Provided text:
################

1.1 Perhaps a cleaner way

When going through the new Security Engineer path on TryHackMe, I found this command that allows you to extract data about the key in an even easier and more readable way:

I find it funny that I came across it only now. You can read the private key in the same way, just omit the -pubin flag that specifies that a public key is read.

2. Prime factorization

So, what do we need to get the private key? Two prime numbers that make up n. Therefore, we need to factorize n. This operation is computationally infeasible for large numbers, but in our case n is relatively small. Let us use dcode.fr again and their Prime Numbers Decomposition tool.

It is pretty quick as in about 2 seconds we can see our two primes in the section of the website to the left

As you can imagine, this should take the attacker thousands of years, not 2 seconds…

3. Private key creation

Given p, q, and e, we will now find the inverse of e modulo $\phi(n)$ (where $\phi(n) = (p-1)*(q-1)$) which is d. This is enough to create the private key and decrypt the message. I created a simple Python script for that:


from Crypto.PublicKey import RSA
from Crypto.Cipher import PKCS1_OAEP

MODULUS = 0x03303B...
# PUB_COMP is `e`
PUB_COMP = 0x6117C...

P = 204234...
Q = 280647...

def decode():
    # get the inverse of the public component modulo phi of n
    PRIV_COMP = pow(PUB_COMP, -1, (P - 1) * (Q - 1))
    key = RSA.construct((MODULUS, PUB_COMP, PRIV_COMP))
    cipher = PKCS1_OAEP.new(key)

    # read the challenge file
    file = open('flag.enc', 'rb')
    content = file.read()
    file.close()

    answer = cipher.decrypt(content)
    print(answer)

################

Directives:
**a)** Copy out the part of the RSA write-up between "Q = 280647..." and "content = file.read()", inclusive, word for word.
**b)** Turn the entries, from the first line through the line that holds "Gewerkschaft (66, 175)", inclusive, into a Markdown table with the columns Row and Line, skipping blank lines and including no other lines.

Stored data:
################

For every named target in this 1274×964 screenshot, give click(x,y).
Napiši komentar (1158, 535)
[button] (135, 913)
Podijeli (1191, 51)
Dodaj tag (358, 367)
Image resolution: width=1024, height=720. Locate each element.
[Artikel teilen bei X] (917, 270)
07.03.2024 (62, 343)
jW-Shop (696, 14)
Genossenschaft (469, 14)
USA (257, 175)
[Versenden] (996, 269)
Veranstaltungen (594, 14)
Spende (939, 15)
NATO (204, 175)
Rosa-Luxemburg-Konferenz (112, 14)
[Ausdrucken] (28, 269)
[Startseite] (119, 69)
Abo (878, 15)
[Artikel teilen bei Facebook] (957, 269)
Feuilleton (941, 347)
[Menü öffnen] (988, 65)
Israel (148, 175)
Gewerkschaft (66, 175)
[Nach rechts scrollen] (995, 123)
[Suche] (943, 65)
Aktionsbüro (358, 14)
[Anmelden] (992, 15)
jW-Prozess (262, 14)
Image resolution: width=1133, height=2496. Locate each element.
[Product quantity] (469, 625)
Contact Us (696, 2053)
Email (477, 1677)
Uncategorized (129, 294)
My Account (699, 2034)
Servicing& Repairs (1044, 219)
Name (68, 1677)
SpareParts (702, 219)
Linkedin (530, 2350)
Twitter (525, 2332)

################

Solutions in order:
**a)**
Q = 280647...

def decode():
    # get the inverse of the public component modulo phi of n
    PRIV_COMP = pow(PUB_COMP, -1, (P - 1) * (Q - 1))
    key = RSA.construct((MODULUS, PUB_COMP, PRIV_COMP))
    cipher = PKCS1_OAEP.new(key)

    # read the challenge file
    file = open('flag.enc', 'rb')
    content = file.read()

**b)**
| Row | Line |
|---|---|
| 1 | For every named target in this 1274×964 screenshot, give click(x,y). |
| 2 | Napiši komentar (1158, 535) |
| 3 | [button] (135, 913) |
| 4 | Podijeli (1191, 51) |
| 5 | Dodaj tag (358, 367) |
| 6 | Image resolution: width=1024, height=720. Locate each element. |
| 7 | [Artikel teilen bei X] (917, 270) |
| 8 | 07.03.2024 (62, 343) |
| 9 | jW-Shop (696, 14) |
| 10 | Genossenschaft (469, 14) |
| 11 | USA (257, 175) |
| 12 | [Versenden] (996, 269) |
| 13 | Veranstaltungen (594, 14) |
| 14 | Spende (939, 15) |
| 15 | NATO (204, 175) |
| 16 | Rosa-Luxemburg-Konferenz (112, 14) |
| 17 | [Ausdrucken] (28, 269) |
| 18 | [Startseite] (119, 69) |
| 19 | Abo (878, 15) |
| 20 | [Artikel teilen bei Facebook] (957, 269) |
| 21 | Feuilleton (941, 347) |
| 22 | [Menü öffnen] (988, 65) |
| 23 | Israel (148, 175) |
| 24 | Gewerkschaft (66, 175) |